# How Thin is Thin Kerf



## Lola Ranch (Mar 22, 2010)

To All,

In a recent discussion on saw blades it became evident that I did not know what qualified as "thin kerf".

My question is: What is the definition of "thin kerf"? How thin does the kerf need to be to be considered thin?

Bret


----------



## dodgeboy77 (Mar 18, 2009)

Bret - A standard table saw blade has a kerf of around ~.125 - or an eighth of an inch. Thin kerf blades run about .098 or in the neighborhood of 3/32". There is a manufacturer that's making some super thin kerf blades but that's another topic.

So many people use thin kerf blades that it seems they are almost the standard anymore.

Bill


----------



## bob sacamano (Jan 24, 2012)

Lola Ranch said:


> To All,
> 
> In a recent discussion on saw blades it became evident that I did not know what qualified as "thin kerf".
> 
> ...


thin kerf usually refers to 3/32. i dont use it or recommend thin kerf. i like the full 1/8 inch blade. less deflection = better quality cut


----------



## bob sacamano (Jan 24, 2012)

dodgeboy77 said:


> So many people use thin kerf blades that it seems they are almost the standard anymore.
> 
> Bill


no way are they the standard. people buy them cuz either
1- they dont know better 
2- theyre cheaper
3- they need them for the type work theyre doing.

they do have their place but for quality furniture making , most good woodworkers use 1/8 inch blade


----------



## dodgeboy77 (Mar 18, 2009)

Bob,

What I'm saying is that regardless of which is better (and I agree with all of what you said regarding the advantages), I'd be willing to bet that manufacturers are selling more thin kerf than regular. Go into a big box store and see how many full kerf blades are on the rack.
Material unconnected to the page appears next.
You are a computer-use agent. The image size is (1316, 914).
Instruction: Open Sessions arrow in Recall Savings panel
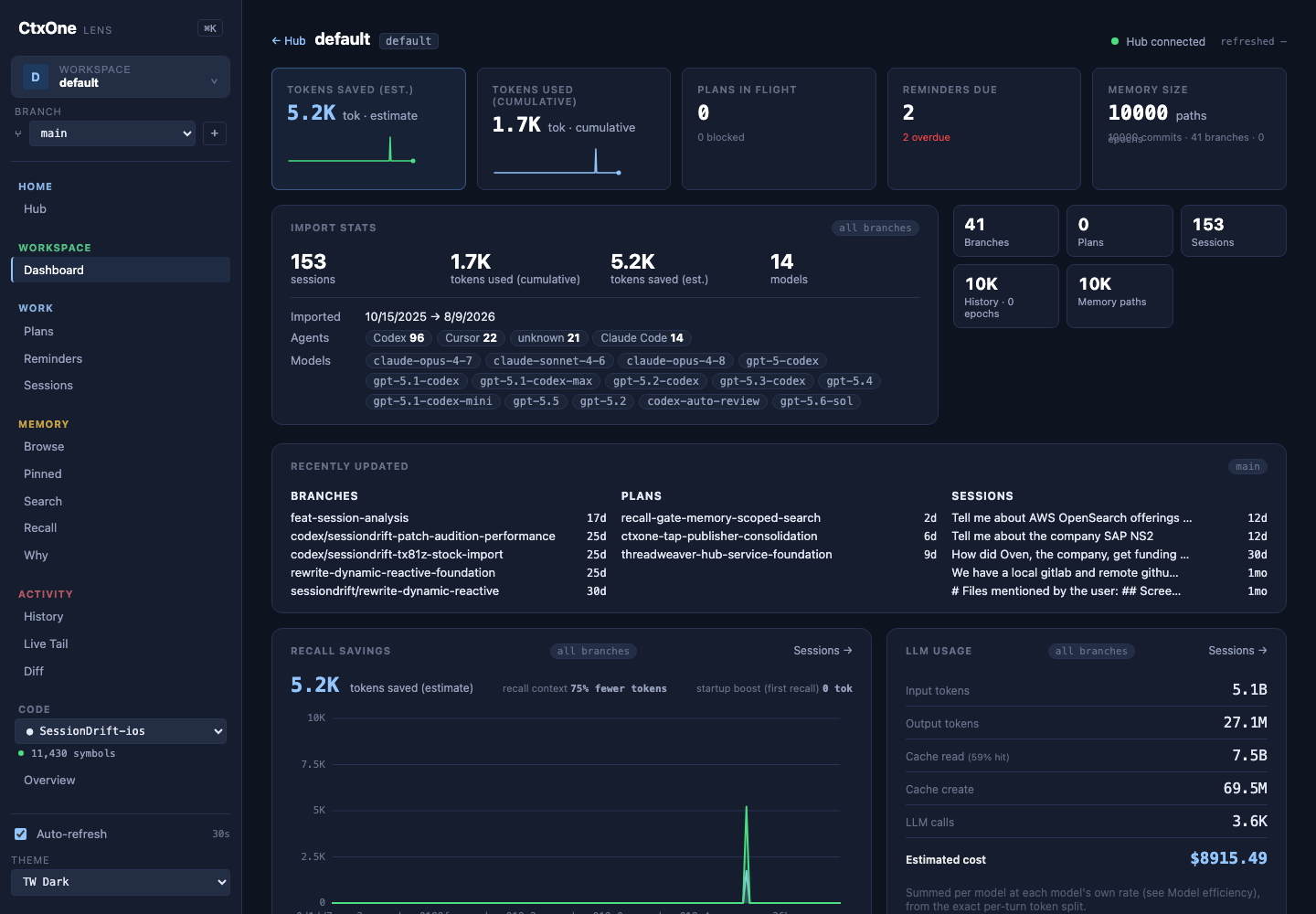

And if you have a 1-1/2 horsepower saw or less, you are probably going to bog down on a full kerf blade on some hardwoods. I personally run a full kerf blade on my 3 HP table saw, but the lower powered RAS and chop saws have thin kerf blades on them.

Bill


----------



## jschaben (Apr 1, 2010)

bob sacamano said:


> no way are they the standard. people buy them cuz either
> 1- they dont know better
> 2- theyre cheaper
> 3- they need them for the type work theyre doing.
> ...


Or, none of the above.. Ever occur to you that a universal motor equipped saw may benefit from them.:icon_cool:


----------



## sawdustfactory (Jan 30, 2011)

I have a Delta Contractors saw and have been using a thin kerf blade with a blade stiffener for years and I have no issues with quality of cut.


----------



## knotscott (Nov 8, 2007)

I don't believe there's a set standard to act as an official guide, but 10" full kerf is typically in the 1/8" range, and thin kerf is typically in the 3/32" range. Smaller circular saw blades tend to be thinner than that, and there's a special 10" blade that's supposed thinner than a dime....it's so special that it costs $175!


----------



## bob sacamano (Jan 24, 2012)

jschaben said:


> Ever occur to you that a universal motor equipped saw may benefit from them.:icon_cool:


 
john 
usually i dont respond to diatribe - but my comments were for 3hp cabinet saws . 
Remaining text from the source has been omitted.